JM — Tenemos más elementos naturales, en estas nuestras tierras desde donde corre el Bravo fiero hasta donde acaba el digno Chile, que en tierra alguna del Universo; pero tenernos menos elementos civilizadores, porque somos mucho más jóvenes en historia, no contamos seculares precedentes y hemos sido, nosotros los latinoamericanos, menos afortunados en educación que pueblo alguno; tristes memorias históricas -secretos de muchas desdichas- que no es el caso traer a la luz...
P — ¿Y de Europa?
JM — Europa busca los productos de nuestro suelo, que dan brillo a sus plazas numerosas.
P — ¿Vd. ha escrito en más de una oportunidad que ama la polémica y la tribuna?
JM — Amo la tribuna, la amo ardientemente, no como expresión presuntuosa de una locuacidad inútil, sino como una especie de apostolado, tenaz, humilde y amoroso, donde la cantidad de canas que coronan la cabeza no es la medida de la cantidad de amor que mueve el corazón (...) Estoy orgulloso, ciertamente, de mi amor a los hombres, de mi apasionado afecto a todas estas tierras, preparadas a común destino por iguales y cruentos dolores.
P — Sé que no le gustan las lisonjas, en más de oportunidad ha afirmado que toda la gloria del mundo cabe en un grano de maíz.
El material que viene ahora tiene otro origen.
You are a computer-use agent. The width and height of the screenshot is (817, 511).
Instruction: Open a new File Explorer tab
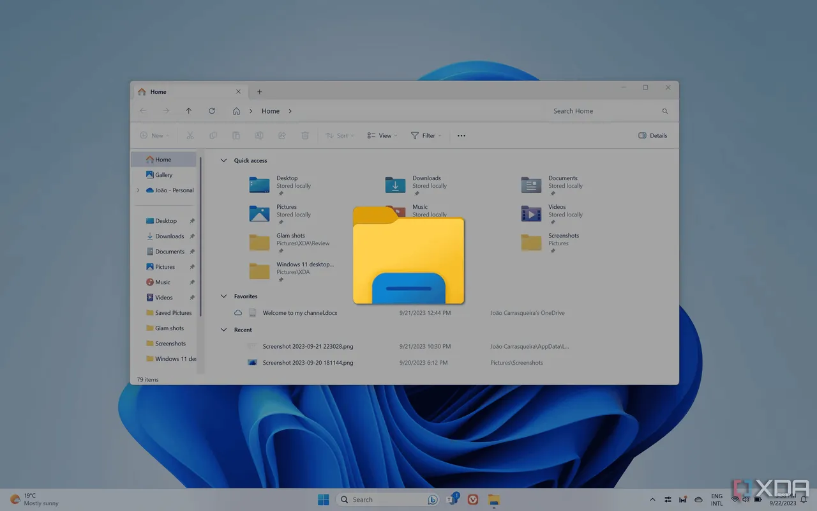259,91
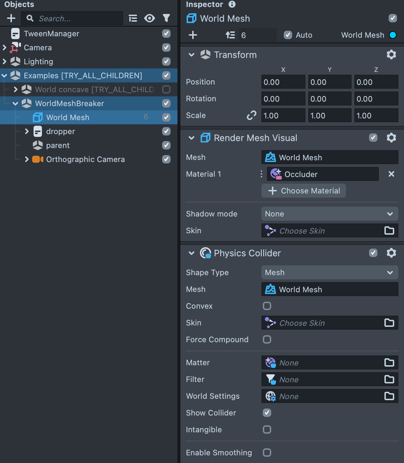
Task: Click the Choose Material button
Action: pos(304,191)
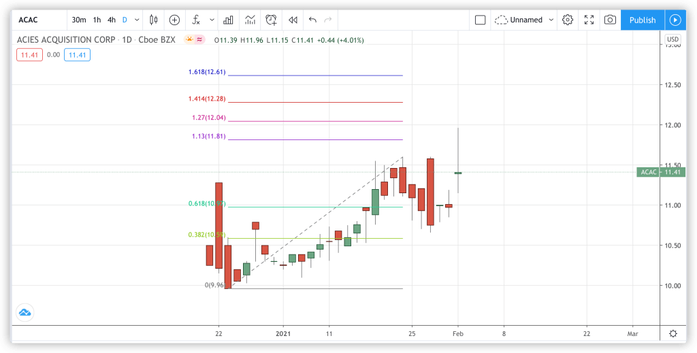Switch to the 30m timeframe
The height and width of the screenshot is (353, 697).
(x=79, y=20)
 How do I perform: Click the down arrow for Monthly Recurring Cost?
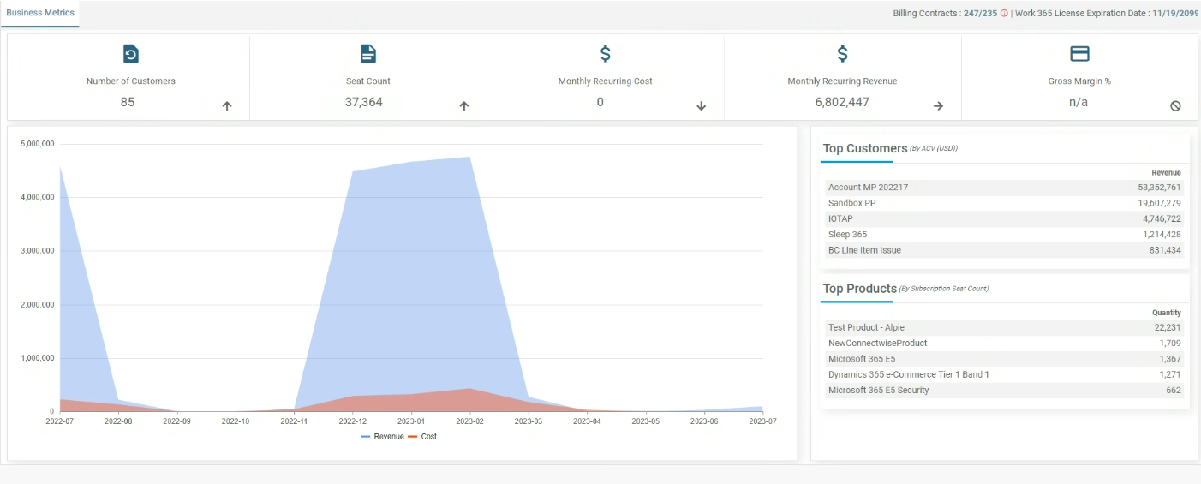point(701,106)
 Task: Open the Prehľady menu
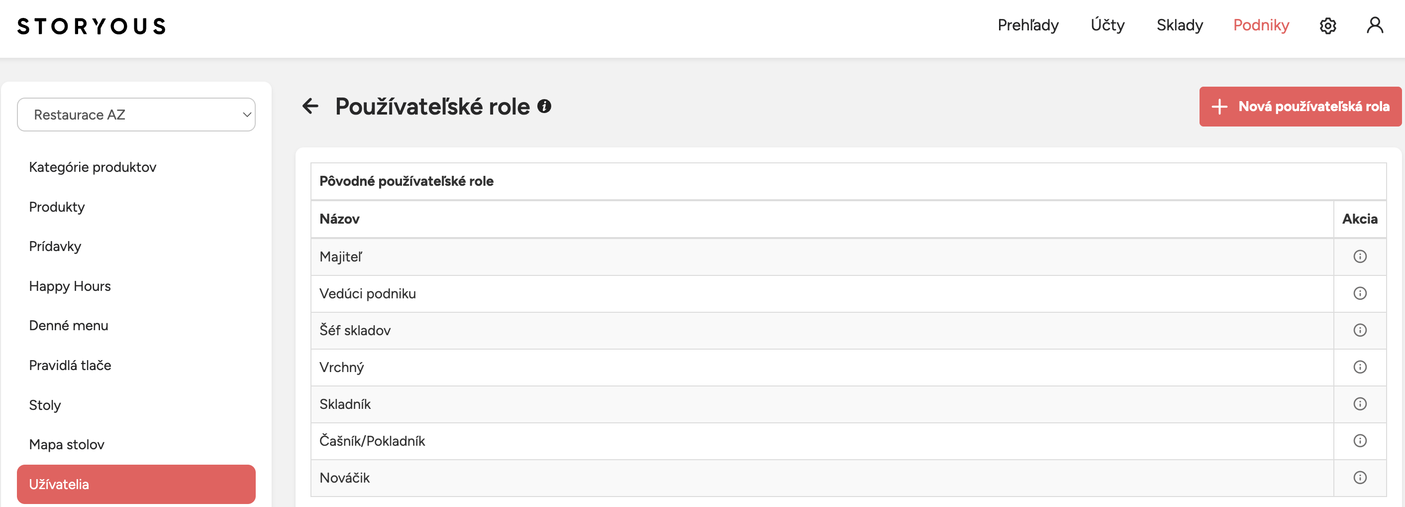click(x=1028, y=25)
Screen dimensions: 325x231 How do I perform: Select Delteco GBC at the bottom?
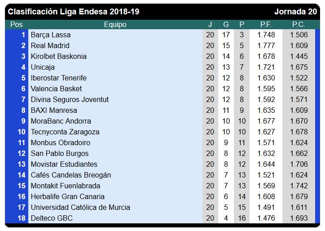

UD que ha dicho que ve al periodista como un soldado ¿qué opina de la prensa?
JM — La prensa no puede ser, en estos tiempos de creación, mero vehículo de noticias, ni mera sierva de intereses, ni mero desahogo de la exuberante y hojosa imaginación. La prensa es Vinci y Angelo, creadora del nuevo templo magno e invisible, del que es el hombre puro y trabajador el bravo sacerdote. Aquí hierven, junto con los modernos problemas humanos, los problemas concretos de América, y ambiciones que alarman y grandezas reales que deslumbran.